• Cenaze namazı; gasledilmiş, musalla taşına konulmuş müslüman bir ölü için müslümanların, abdestli ve kıble tarafına yönelerek kıldıkları bir namaz ve ölü için yapılan bir duâdır.
Ayrıca cenazeye katılan müslümana da çok büyük bir sevap vardır.
• Cenaze için yapılan duânın hâlisâne olması gerekir. Ölünün istifade edeceğine inanarak samimi bir şekilde duâ etmelidir.
Abdullah bin Mesud -radiyallahu anh-den rivayet edildiğine göre Resulullah -sallallahu aleyhi ve sellem- Efendimiz Hadis-i şerif’lerinde şöyle buyurmuştur:
“Ölü üzerine namaz kıldınız mı, ona ihlâsla duâ edin!” (Ebu Dâvud: 3199)
Hadis-i şerif’te görüldüğü üzere cenaze sâlih bir kişi olsa da, olmasa da hüküm aynıdır. Çünkü günahlara bulaşan kimse, mümin kardeşlerinin duâ ve şefaâtlerine daha çok muhtaçtır. Şu sebepledir ki onlara getirilmiş, önlerine konmuştur.
Sen sen ol, Hakk ile kulun arasına girme.

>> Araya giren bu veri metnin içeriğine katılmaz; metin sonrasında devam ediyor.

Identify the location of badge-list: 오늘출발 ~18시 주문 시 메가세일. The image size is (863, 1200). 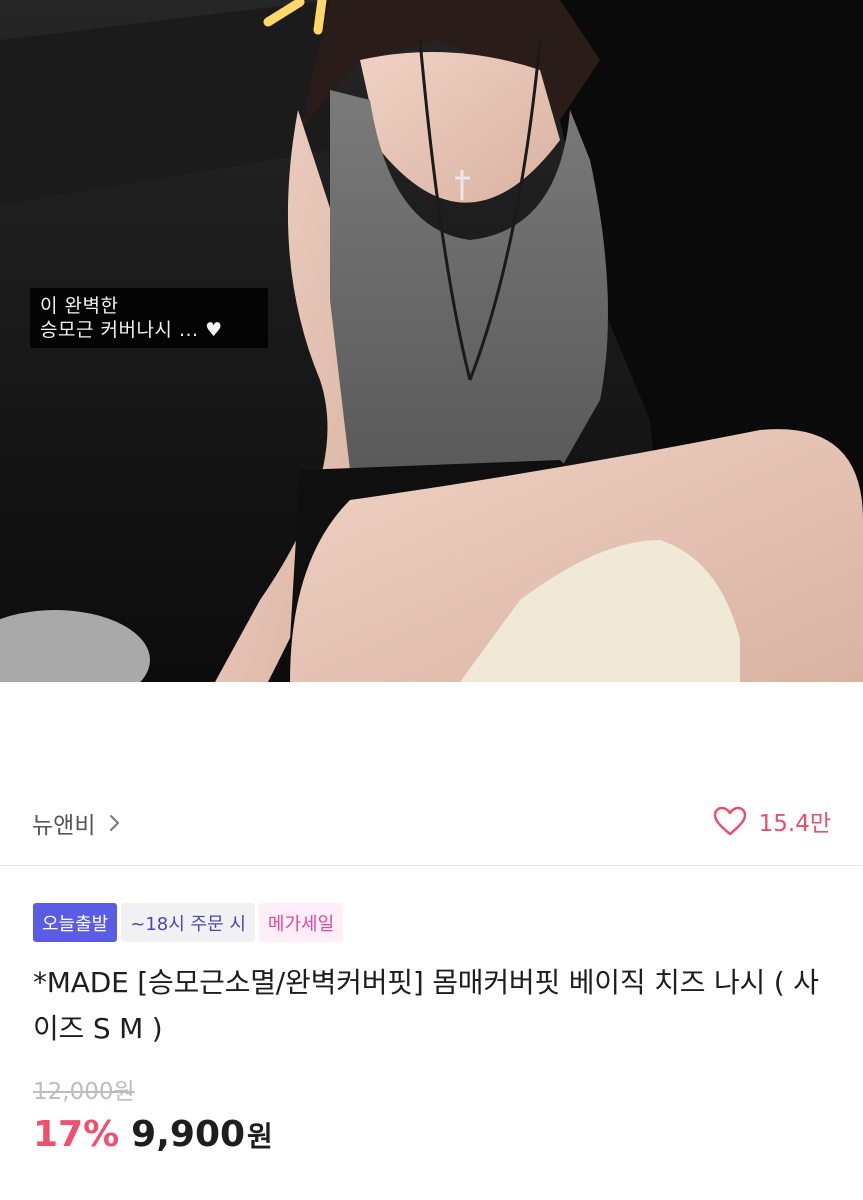
(188, 922).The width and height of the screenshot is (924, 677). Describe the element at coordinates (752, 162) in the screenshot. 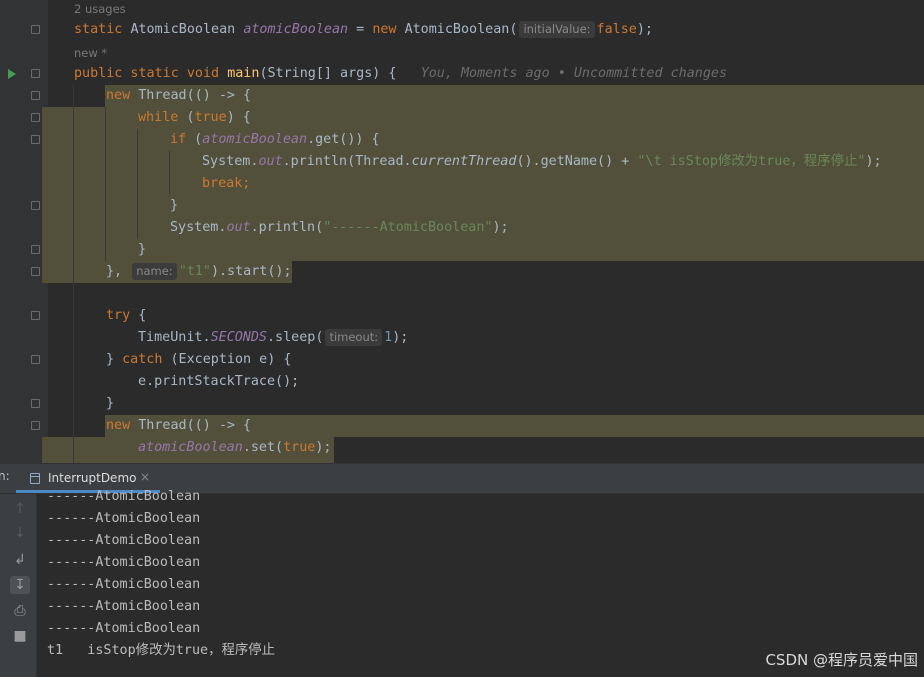

I see `string-literal: "\t isStop修改为true，程序停止"` at that location.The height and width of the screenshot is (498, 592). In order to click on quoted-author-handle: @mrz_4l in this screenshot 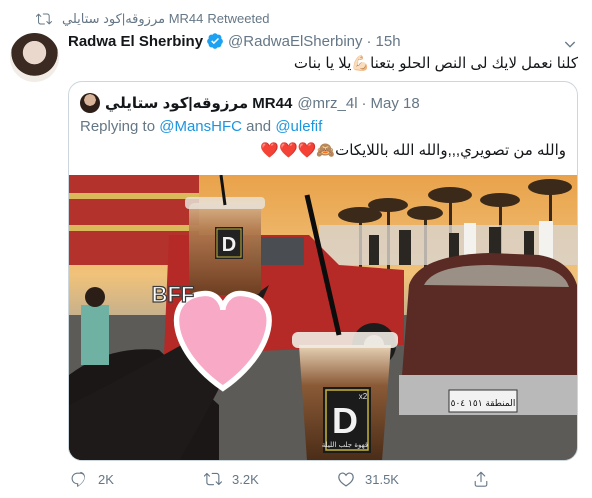, I will do `click(328, 103)`.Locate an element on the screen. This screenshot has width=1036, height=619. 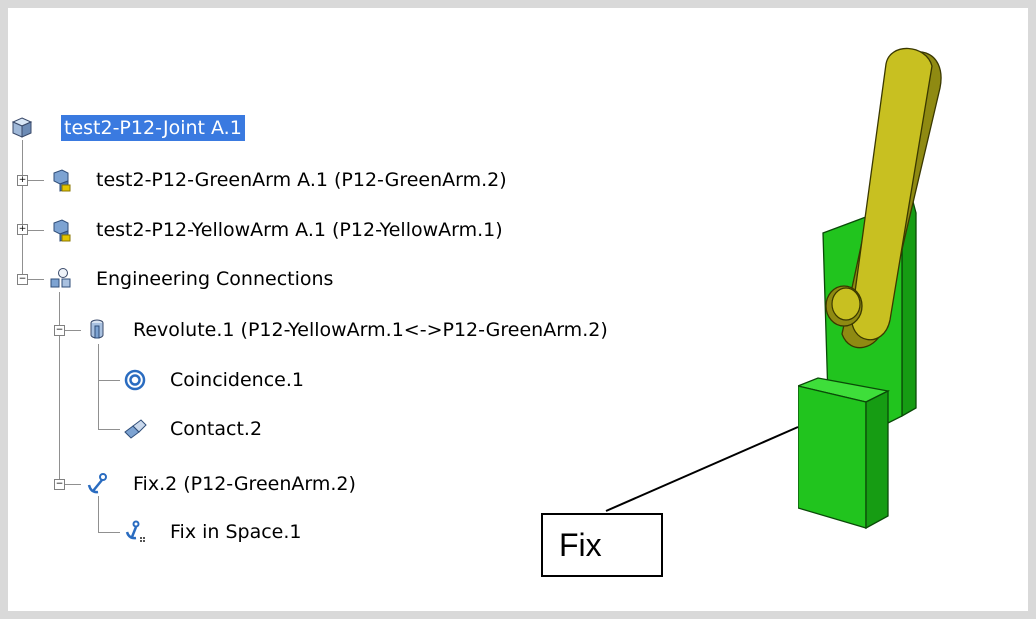
tree-node-label: test2-P12-GreenArm A.1 (P12-GreenArm.2) is located at coordinates (302, 180). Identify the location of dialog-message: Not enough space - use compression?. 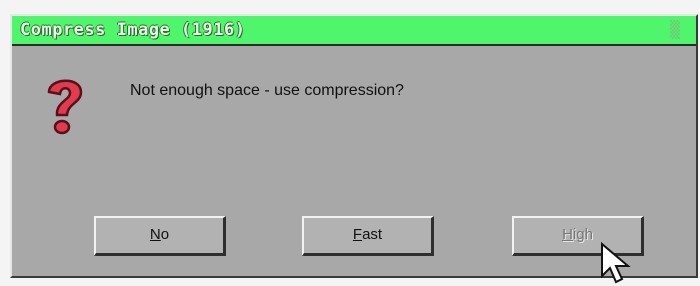
(267, 90).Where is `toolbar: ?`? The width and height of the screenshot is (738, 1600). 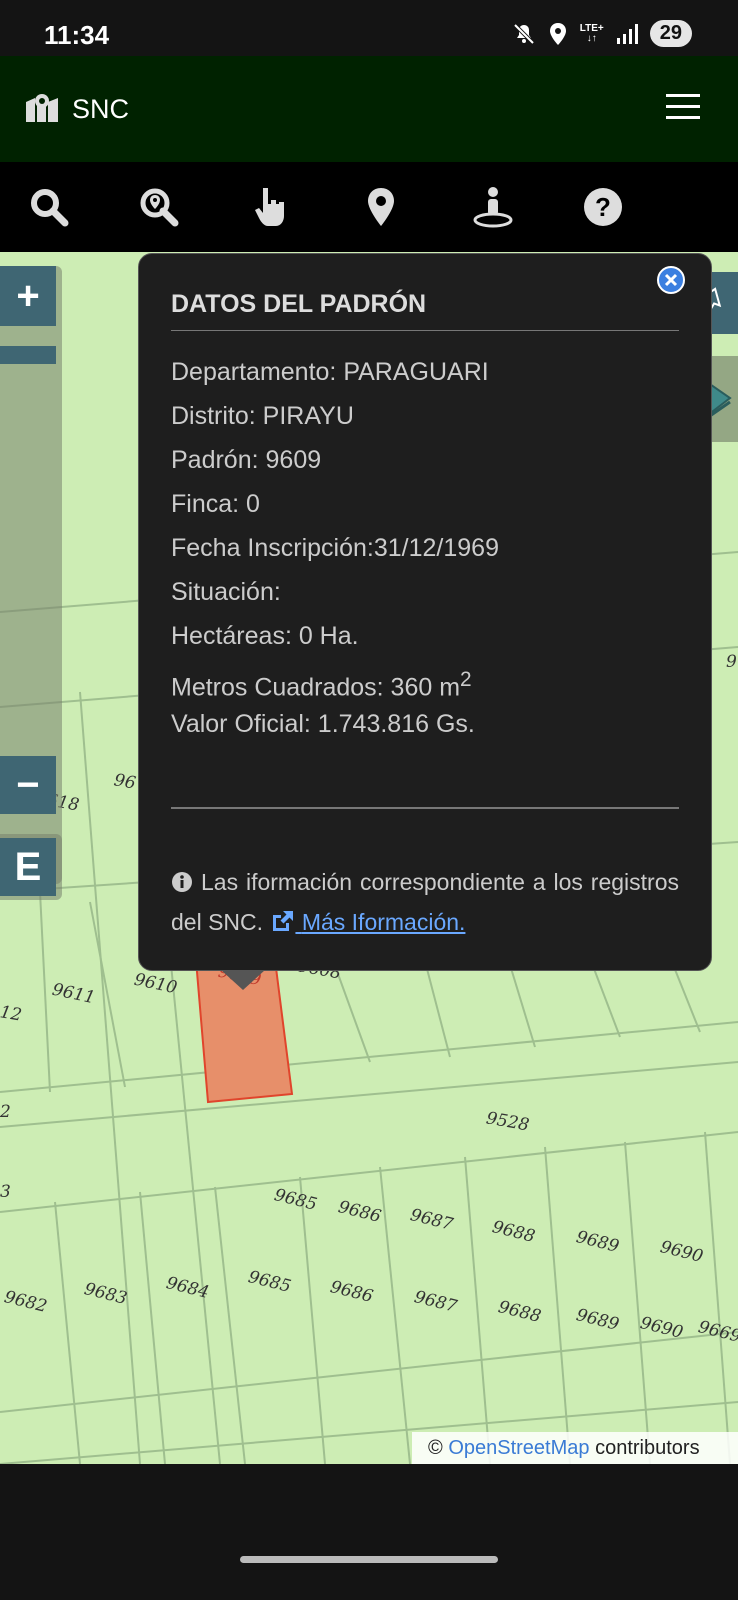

Çünkü bilmezsin. “Allah rahmet eylesin!” de geç. İyiyse iyi, kötüyse kötü. İyi zannınla kaybetmezsin, belki iyiyse kötü zannınla kaybedersin. Onun için hüsn-i niyetle hareket edilmelidir.
Ebu Hüreyre -radiyallahu anh-den rivayet edildiğine göre Resulullah -sallallahu aleyhi ve sellem- Efendimiz diğer bir Hadis-i şerif’lerinde şöyle buyurmuştur:
“Bu kabirler sahiplerine karanlıklarla doludur. Allah onlar için kıldığınız namazla kabirleri onlara aydınlatır.” (Ebu Dâvud: 3199)
• Cenaze namazı ümmet-i Muhammed’e âit hususiyetlerdendir.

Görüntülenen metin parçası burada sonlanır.